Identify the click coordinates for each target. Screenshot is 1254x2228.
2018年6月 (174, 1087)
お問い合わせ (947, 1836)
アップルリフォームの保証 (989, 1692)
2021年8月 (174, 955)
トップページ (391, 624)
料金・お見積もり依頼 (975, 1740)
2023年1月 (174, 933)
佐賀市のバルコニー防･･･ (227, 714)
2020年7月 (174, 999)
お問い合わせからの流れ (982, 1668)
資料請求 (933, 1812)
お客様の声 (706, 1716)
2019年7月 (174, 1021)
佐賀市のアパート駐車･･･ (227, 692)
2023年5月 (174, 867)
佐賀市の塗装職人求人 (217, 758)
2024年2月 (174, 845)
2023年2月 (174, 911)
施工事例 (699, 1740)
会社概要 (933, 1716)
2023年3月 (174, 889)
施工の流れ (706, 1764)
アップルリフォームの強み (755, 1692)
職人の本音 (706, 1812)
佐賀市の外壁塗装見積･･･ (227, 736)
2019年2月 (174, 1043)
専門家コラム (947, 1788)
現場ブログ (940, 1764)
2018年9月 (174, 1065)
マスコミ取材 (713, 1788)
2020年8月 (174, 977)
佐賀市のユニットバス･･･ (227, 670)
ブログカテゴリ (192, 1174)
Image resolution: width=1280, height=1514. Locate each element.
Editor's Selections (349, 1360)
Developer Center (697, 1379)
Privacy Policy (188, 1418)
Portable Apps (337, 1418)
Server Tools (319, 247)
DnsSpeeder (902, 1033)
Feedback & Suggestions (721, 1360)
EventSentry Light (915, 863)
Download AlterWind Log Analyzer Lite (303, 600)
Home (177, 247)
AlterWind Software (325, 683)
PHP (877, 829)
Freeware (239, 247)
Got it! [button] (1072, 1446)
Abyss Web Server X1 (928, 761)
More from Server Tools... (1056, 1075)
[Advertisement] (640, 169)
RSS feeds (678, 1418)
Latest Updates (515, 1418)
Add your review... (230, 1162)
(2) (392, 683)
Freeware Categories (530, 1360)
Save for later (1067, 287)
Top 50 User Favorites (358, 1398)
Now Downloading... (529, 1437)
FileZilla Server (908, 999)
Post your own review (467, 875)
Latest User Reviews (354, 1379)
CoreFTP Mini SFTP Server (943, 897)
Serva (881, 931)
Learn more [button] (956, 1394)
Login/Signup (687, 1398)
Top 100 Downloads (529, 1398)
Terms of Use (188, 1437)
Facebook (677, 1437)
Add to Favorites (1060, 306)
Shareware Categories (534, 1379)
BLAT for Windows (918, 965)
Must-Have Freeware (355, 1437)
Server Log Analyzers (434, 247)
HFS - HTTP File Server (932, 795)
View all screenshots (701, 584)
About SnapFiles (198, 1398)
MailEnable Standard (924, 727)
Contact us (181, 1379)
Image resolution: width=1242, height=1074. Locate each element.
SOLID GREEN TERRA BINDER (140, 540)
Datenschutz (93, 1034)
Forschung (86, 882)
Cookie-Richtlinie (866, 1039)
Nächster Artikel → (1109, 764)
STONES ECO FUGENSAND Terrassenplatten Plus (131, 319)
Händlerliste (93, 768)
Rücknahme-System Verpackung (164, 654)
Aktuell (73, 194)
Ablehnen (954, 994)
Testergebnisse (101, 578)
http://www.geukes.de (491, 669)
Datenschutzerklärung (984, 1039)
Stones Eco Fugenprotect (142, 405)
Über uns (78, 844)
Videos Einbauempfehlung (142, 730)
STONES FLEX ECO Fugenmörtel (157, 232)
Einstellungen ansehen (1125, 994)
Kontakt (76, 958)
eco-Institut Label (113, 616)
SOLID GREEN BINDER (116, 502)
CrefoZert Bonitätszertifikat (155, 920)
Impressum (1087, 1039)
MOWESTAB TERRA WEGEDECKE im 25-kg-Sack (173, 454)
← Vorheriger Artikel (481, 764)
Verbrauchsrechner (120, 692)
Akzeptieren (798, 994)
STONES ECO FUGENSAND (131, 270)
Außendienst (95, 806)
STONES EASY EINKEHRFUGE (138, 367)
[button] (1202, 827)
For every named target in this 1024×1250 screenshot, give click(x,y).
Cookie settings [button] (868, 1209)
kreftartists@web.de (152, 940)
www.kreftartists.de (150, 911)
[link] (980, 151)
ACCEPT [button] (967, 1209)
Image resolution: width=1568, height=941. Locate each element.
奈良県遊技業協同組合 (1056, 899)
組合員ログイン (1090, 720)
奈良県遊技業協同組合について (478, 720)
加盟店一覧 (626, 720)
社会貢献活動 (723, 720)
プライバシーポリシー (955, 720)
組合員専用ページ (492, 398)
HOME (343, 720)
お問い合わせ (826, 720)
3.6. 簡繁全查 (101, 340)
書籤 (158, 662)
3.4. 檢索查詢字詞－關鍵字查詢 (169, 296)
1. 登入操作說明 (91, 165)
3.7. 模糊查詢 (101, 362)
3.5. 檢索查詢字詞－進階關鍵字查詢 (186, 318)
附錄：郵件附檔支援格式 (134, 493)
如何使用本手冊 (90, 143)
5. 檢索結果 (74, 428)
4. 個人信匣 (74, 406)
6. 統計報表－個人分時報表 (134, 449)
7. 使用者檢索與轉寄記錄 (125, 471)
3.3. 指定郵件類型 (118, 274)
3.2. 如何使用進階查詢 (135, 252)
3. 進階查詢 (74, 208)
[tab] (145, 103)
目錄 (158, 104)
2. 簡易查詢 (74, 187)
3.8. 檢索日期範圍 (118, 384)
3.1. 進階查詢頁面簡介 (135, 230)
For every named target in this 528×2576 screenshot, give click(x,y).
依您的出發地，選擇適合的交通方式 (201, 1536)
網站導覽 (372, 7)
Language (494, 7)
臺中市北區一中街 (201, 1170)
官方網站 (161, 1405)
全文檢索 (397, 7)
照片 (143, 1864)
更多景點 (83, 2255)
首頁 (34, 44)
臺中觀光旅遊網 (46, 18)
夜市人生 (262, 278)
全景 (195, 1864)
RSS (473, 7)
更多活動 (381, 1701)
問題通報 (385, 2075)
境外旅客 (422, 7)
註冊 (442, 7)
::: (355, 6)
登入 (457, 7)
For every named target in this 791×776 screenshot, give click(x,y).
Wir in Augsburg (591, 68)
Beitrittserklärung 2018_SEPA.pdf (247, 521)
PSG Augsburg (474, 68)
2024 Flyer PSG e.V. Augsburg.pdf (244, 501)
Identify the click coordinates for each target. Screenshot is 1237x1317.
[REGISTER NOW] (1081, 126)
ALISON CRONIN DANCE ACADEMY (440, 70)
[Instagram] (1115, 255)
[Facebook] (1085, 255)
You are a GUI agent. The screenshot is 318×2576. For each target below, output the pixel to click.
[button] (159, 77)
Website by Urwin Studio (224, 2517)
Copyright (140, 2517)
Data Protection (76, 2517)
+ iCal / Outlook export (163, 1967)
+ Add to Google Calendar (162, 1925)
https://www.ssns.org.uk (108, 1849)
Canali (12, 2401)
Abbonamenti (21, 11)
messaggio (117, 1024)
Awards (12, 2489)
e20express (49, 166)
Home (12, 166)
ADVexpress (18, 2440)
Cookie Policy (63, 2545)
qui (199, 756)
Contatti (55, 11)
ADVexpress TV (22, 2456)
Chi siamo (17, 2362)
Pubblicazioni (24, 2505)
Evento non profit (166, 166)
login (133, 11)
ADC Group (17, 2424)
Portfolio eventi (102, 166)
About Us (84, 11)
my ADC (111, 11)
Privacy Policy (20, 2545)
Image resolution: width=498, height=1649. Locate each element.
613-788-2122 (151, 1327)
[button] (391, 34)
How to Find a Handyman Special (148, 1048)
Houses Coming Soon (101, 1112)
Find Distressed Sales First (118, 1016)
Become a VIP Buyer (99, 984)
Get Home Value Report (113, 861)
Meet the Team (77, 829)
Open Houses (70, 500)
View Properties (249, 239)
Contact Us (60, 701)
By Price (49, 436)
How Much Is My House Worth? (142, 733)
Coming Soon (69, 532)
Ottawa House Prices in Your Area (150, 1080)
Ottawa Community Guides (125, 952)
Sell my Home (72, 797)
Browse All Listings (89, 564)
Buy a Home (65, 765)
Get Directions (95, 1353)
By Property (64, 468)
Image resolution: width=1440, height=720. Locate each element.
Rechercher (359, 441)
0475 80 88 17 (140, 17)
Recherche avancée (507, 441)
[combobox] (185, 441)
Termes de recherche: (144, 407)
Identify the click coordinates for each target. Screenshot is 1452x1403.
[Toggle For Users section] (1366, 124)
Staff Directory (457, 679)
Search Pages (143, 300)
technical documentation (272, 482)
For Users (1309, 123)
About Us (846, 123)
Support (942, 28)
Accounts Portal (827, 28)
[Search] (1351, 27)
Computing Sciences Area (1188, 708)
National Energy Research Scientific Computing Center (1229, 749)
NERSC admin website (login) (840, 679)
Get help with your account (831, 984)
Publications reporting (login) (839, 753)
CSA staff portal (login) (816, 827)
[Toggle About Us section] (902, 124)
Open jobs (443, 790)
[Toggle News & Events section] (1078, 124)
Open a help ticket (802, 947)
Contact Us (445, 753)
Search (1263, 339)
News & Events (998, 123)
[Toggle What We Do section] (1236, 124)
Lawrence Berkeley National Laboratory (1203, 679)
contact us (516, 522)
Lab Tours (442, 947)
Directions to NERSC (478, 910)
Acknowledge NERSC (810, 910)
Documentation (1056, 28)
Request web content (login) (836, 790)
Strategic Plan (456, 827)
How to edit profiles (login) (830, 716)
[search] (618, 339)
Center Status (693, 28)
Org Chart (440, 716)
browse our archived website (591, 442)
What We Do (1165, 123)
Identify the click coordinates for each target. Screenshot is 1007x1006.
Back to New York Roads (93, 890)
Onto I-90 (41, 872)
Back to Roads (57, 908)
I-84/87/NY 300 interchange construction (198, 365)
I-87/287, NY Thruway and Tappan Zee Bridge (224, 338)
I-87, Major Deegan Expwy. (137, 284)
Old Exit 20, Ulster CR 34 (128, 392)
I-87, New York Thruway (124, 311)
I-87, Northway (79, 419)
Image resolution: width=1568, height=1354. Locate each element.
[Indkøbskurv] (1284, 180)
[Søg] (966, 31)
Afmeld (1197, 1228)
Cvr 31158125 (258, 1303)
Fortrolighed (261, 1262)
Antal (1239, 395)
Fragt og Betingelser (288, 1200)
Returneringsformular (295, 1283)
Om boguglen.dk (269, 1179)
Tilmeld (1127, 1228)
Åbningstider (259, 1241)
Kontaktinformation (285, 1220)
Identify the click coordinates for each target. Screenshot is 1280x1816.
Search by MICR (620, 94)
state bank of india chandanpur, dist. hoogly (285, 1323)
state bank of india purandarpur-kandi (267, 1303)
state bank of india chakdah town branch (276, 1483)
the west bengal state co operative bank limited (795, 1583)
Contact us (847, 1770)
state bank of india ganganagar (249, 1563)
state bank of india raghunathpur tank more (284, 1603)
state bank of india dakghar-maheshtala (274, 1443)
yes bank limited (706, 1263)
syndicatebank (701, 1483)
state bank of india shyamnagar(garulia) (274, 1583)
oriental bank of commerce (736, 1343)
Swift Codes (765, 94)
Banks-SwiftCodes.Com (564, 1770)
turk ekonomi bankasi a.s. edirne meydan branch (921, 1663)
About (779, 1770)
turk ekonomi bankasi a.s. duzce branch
- - -
**Aim**.
Render the lines as a Markdown table with the columns "Row" and "Line", beginning with the very first line and running through the line containing "Feedback & Suggestions (721, 1360)", including both ends and omitting any blank lines.

**Answer below**.
| Row | Line |
|---|---|
| 1 | Identify the click coordinates for each target. Screenshot is 1254x2228. |
| 2 | 2018年6月 (174, 1087) |
| 3 | お問い合わせ (947, 1836) |
| 4 | アップルリフォームの保証 (989, 1692) |
| 5 | 2021年8月 (174, 955) |
| 6 | トップページ (391, 624) |
| 7 | 料金・お見積もり依頼 (975, 1740) |
| 8 | 2023年1月 (174, 933) |
| 9 | 佐賀市のバルコニー防･･･ (227, 714) |
| 10 | 2020年7月 (174, 999) |
| 11 | お問い合わせからの流れ (982, 1668) |
| 12 | 資料請求 (933, 1812) |
| 13 | お客様の声 (706, 1716) |
| 14 | 2019年7月 (174, 1021) |
| 15 | 佐賀市のアパート駐車･･･ (227, 692) |
| 16 | 2023年5月 (174, 867) |
| 17 | 佐賀市の塗装職人求人 (217, 758) |
| 18 | 2024年2月 (174, 845) |
| 19 | 2023年2月 (174, 911) |
| 20 | 施工事例 (699, 1740) |
| 21 | 会社概要 (933, 1716) |
| 22 | 2023年3月 (174, 889) |
| 23 | 施工の流れ (706, 1764) |
| 24 | アップルリフォームの強み (755, 1692) |
| 25 | 職人の本音 (706, 1812) |
| 26 | 佐賀市の外壁塗装見積･･･ (227, 736) |
| 27 | 2019年2月 (174, 1043) |
| 28 | 専門家コラム (947, 1788) |
| 29 | 現場ブログ (940, 1764) |
| 30 | 2018年9月 (174, 1065) |
| 31 | マスコミ取材 (713, 1788) |
| 32 | 2020年8月 (174, 977) |
| 33 | 佐賀市のユニットバス･･･ (227, 670) |
| 34 | ブログカテゴリ (192, 1174) |
| 35 | Image resolution: width=1280, height=1514. Locate each element. |
| 36 | Editor's Selections (349, 1360) |
| 37 | Developer Center (697, 1379) |
| 38 | Privacy Policy (188, 1418) |
| 39 | Portable Apps (337, 1418) |
| 40 | Server Tools (319, 247) |
| 41 | DnsSpeeder (902, 1033) |
| 42 | Feedback & Suggestions (721, 1360) |